――島さんは、Shima&ShikouDUOや「名曲を吹く」シリーズなどさまざまな活動を展開なさっていますが、その中でSilent Jazz Case(SJC)はどのような位置付けなのでしょうか?
「SJCは僕のリーダー・プロジェクトのひとつです。いくつかの側面を持っていますが、最も大きな目的は、単なるプレイヤーとしてだけではなく、プロデュースも含めたトータル・ミュージシャンとしての表現をするということ。僕は自分の演奏活動以外にも、2010年頃は数多くのアーティストのプロデュースやサポートも手掛けていましたがそうした活動を行なう際に、いくつものダビング・トラックやデモ・トラックを作るのですが、そうしてできあがった音源をさらに発展させてアルバムの形に集約したものが、2010年に発表した1stアルバム『Silent Jazz Case』です」
「現在の自分の音楽や活動がしっかりと反映されたものにしようと。1作目の『Silent Jazz Case』はクラブ・ジャズにフォーカスした作品。続く『Silent Jazz Case 2』は、もうちょっとアッパーでグルーヴィな音楽をイメージして作り上げたアルバムでした。いろいろとチャレンジしたなかで思ったことは、自分には派手なものよりも、哀愁感のある音楽の方がフィットしているということでした。今回のイメージは、泥臭くて哀愁たっぷりだけど、グルーヴ感のある音楽。メロディやハーモニーは涙を誘う切ないもの。だけど、ベーシックなリズムの部分ではしっかりとしたグルーヴが流れている。それが基本的なコンセプトです」
「綺麗で聴き心地がいいけど、ガッツがあるサウンドをイメージしました。前作『Silent Jazz Case 2』では、ちょっと音を重ね過ぎてしまったんです。そこが前作の反省点でした。音を重ね過ぎると音楽のエッセンスが薄まってしまうように思いますね。今回は重ね過ぎないよう、とにかく我慢しました(笑)。1950〜60年代のジャズを意識した2ホーンだけでユニゾンしている楽曲などもありますが、ハーモニーの重ね方やミキシングもなるべくシンプルなものに仕上げました」
――先ほどお話にも出ましたが、今回のアルバムは楽曲の振り幅がとても広く、ひたすら美しい「Blue in Kyoto」や、熱気あふれる「K's Dream」など、個性的な曲が揃っています。

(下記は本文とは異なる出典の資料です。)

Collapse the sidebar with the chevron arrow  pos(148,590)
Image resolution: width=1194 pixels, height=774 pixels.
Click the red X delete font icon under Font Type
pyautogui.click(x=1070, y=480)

「作曲方法に関しては、ふとした時に思い浮かんだメロディをその場でメモのように録音しておいて、そのモチーフをもとに書き進めることが多いのですが、このやり方だと曲が似通ってくる危険性があります。それを避けるために、最近では共演するミュージシャンからインスパイアされる共作という形を取ることが多いのですが、それでもときどきメロディがすっと思い浮かびそのまま自然に書き上げられることがあります。この2曲はどちらも僕の単独作品。〈Blue in Kyoto〉は、ライヴ・ツアーの際、京都の東福寺を訪れた時に思い浮かんだものです。まさしくメロディが降りてきてくれました。〈K's Dream〉はファンの方との会話がきっかけになって書いたもの。タイトルの由来は、ホレス・シルヴァーの〈ニカズ・ドリーム〉です。〈ニカズ・ドリーム〉は、4ビートとラテンが交錯するリズムに哀愁あふれるメロディを乗せたものでした。僕の〈K's Dream〉もドラムンベースのリズムに演歌調のメロディを合わせたもの。ホレス・シルヴァーが新たなミクスチャーを生み出したのと同様に、新しいミクスチャーを作り出したいと思って付けたのがこのタイトルです」
――プロデューサーとしての色彩が強いというSilent Jazz Caseですが、4ビートで疾走する「R40」や8ビートでグルーヴする「Blues for Faran」など、トランペッター島 裕介のハード・バップ・テイストのブロウが聴けるのも嬉しいところです。
「前作『Silent Jazz Case 2』にはあまりハード・バップ感がなかったんですよね。今回はそういった面も出してみたくて収録しました。〈R40〉は、ジョン・コルトレーンの〈ジャイアント・ステップス〉のようにコード進行が複雑な上にトーナリティも定めにくい難曲ですが、ジャズのエッセンスをふんだんに入れた曲です。タイトルの由来は、映画などにある“R18”のような年齢指定の表示。こういう小難しいジャズは40歳以下の人にはわからないかなー、でも若い人たちにもわかってほしい(笑)。そんな二律背反な思いを籠めてこのタイトルにしました。〈Blues for Faran〉はリー・モーガンの〈サイドワインダー〉のようなありがちなオールド・ジャズ・ロック・スタイルを模倣しました。このアルバムでは自分のオリジナルをやっていますが、僕がここまで来るには徹底的にジャズのイディオムを勉強し、そのルーツを探ってきたという積み重ねがあります。自分のやってきたことに真摯に向かった演奏、自分の中にある伝統と革新を感じ取ってもらえたら嬉しいですね」
――最後に今後のご予定をお聞かせください。
「7月25日に渋谷JZ Bratで『Silent Jazz Case 3』リリース記念ライヴを行ないます。井上 銘くんも加わったクインテット編成です。“Silent”とは真逆の熱いライヴをお届けしますので、ぜひ聴きにきてください。そのほかにも、小山 豊くんとの〈島裕介〜和ジャズ〜ライヴツアー〉や、〈名曲を吹く〉、Shima&shikouDUOのツアーで日本各地に行く予定。お近くの方はぜひお越しください。